*Required task*:
Retype the following items exactly as they appear, keeping every line and character unchanged.

*Stored data*:
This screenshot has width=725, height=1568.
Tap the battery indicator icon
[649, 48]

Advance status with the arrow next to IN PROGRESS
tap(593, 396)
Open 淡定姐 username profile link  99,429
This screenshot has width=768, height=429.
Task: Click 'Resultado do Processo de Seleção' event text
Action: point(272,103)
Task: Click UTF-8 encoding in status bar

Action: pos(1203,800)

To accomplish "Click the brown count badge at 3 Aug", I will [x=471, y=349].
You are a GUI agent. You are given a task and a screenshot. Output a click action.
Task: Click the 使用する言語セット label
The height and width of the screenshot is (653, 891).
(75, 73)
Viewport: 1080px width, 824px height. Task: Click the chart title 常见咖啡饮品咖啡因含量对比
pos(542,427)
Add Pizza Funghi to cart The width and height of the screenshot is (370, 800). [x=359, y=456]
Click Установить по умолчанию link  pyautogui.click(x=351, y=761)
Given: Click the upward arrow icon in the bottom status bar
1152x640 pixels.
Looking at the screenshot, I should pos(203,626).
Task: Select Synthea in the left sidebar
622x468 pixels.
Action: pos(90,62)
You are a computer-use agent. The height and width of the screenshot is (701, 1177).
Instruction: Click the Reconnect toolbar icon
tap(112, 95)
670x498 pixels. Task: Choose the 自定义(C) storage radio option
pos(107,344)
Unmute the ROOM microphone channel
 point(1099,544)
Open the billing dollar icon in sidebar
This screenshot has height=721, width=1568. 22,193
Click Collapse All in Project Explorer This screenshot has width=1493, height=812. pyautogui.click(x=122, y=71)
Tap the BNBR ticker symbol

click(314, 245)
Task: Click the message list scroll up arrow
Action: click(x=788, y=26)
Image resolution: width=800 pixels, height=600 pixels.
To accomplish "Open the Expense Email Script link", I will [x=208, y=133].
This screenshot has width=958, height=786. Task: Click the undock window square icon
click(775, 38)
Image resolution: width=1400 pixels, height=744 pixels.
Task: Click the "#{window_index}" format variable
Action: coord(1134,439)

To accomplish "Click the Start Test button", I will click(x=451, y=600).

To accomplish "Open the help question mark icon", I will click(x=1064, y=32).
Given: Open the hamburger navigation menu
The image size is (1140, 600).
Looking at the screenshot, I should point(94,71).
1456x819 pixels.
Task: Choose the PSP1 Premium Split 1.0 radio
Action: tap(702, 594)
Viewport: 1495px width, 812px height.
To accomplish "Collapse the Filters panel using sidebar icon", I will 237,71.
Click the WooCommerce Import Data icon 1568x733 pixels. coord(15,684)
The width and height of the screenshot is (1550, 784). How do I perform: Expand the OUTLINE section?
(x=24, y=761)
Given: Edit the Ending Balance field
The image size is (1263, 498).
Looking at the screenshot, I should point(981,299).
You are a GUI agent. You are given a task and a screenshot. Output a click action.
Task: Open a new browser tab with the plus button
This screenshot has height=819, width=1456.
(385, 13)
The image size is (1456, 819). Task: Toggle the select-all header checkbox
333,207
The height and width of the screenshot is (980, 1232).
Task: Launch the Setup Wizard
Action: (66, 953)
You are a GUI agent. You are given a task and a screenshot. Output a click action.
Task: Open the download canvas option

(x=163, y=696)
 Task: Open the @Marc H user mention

*Response*:
This screenshot has width=725, height=1568.
Tap the battery indicator icon
[649, 48]

Advance status with the arrow next to IN PROGRESS
tap(593, 396)
Open 淡定姐 username profile link  99,429
This screenshot has width=768, height=429.
Task: Click 'Resultado do Processo de Seleção' event text
Action: point(272,103)
Task: Click UTF-8 encoding in status bar

Action: pos(1203,800)

To accomplish "Click the brown count badge at 3 Aug", I will [x=471, y=349].
You are a GUI agent. You are given a task and a screenshot. Output a click action.
Task: Click the 使用する言語セット label
The height and width of the screenshot is (653, 891).
(75, 73)
Viewport: 1080px width, 824px height. Task: Click the chart title 常见咖啡饮品咖啡因含量对比
pos(542,427)
Add Pizza Funghi to cart The width and height of the screenshot is (370, 800). [x=359, y=456]
Click Установить по умолчанию link  pyautogui.click(x=351, y=761)
Given: Click the upward arrow icon in the bottom status bar
1152x640 pixels.
Looking at the screenshot, I should pos(203,626).
Task: Select Synthea in the left sidebar
622x468 pixels.
Action: pos(90,62)
You are a computer-use agent. The height and width of the screenshot is (701, 1177).
Instruction: Click the Reconnect toolbar icon
tap(112, 95)
670x498 pixels. Task: Choose the 自定义(C) storage radio option
pos(107,344)
Unmute the ROOM microphone channel
 point(1099,544)
Open the billing dollar icon in sidebar
This screenshot has height=721, width=1568. 22,193
Click Collapse All in Project Explorer This screenshot has width=1493, height=812. pyautogui.click(x=122, y=71)
Tap the BNBR ticker symbol

click(314, 245)
Task: Click the message list scroll up arrow
Action: click(x=788, y=26)
Image resolution: width=800 pixels, height=600 pixels.
To accomplish "Open the Expense Email Script link", I will [x=208, y=133].
This screenshot has width=958, height=786. Task: Click the undock window square icon
click(775, 38)
Image resolution: width=1400 pixels, height=744 pixels.
Task: Click the "#{window_index}" format variable
Action: coord(1134,439)

To accomplish "Click the Start Test button", I will click(x=451, y=600).

To accomplish "Open the help question mark icon", I will click(x=1064, y=32).
Given: Open the hamburger navigation menu
The image size is (1140, 600).
Looking at the screenshot, I should point(94,71).
1456x819 pixels.
Task: Choose the PSP1 Premium Split 1.0 radio
Action: tap(702, 594)
Viewport: 1495px width, 812px height.
To accomplish "Collapse the Filters panel using sidebar icon", I will 237,71.
Click the WooCommerce Import Data icon 1568x733 pixels. coord(15,684)
The width and height of the screenshot is (1550, 784). How do I perform: Expand the OUTLINE section?
(x=24, y=761)
Given: Edit the Ending Balance field
The image size is (1263, 498).
Looking at the screenshot, I should point(981,299).
You are a GUI agent. You are given a task and a screenshot. Output a click action.
Task: Open a new browser tab with the plus button
This screenshot has height=819, width=1456.
(385, 13)
The image size is (1456, 819). Task: Toggle the select-all header checkbox
333,207
The height and width of the screenshot is (980, 1232).
Task: Launch the Setup Wizard
Action: (66, 953)
You are a GUI agent. You are given a task and a screenshot. Output a click action.
Task: Open the download canvas option

(x=163, y=696)
 Task: Open the @Marc H user mention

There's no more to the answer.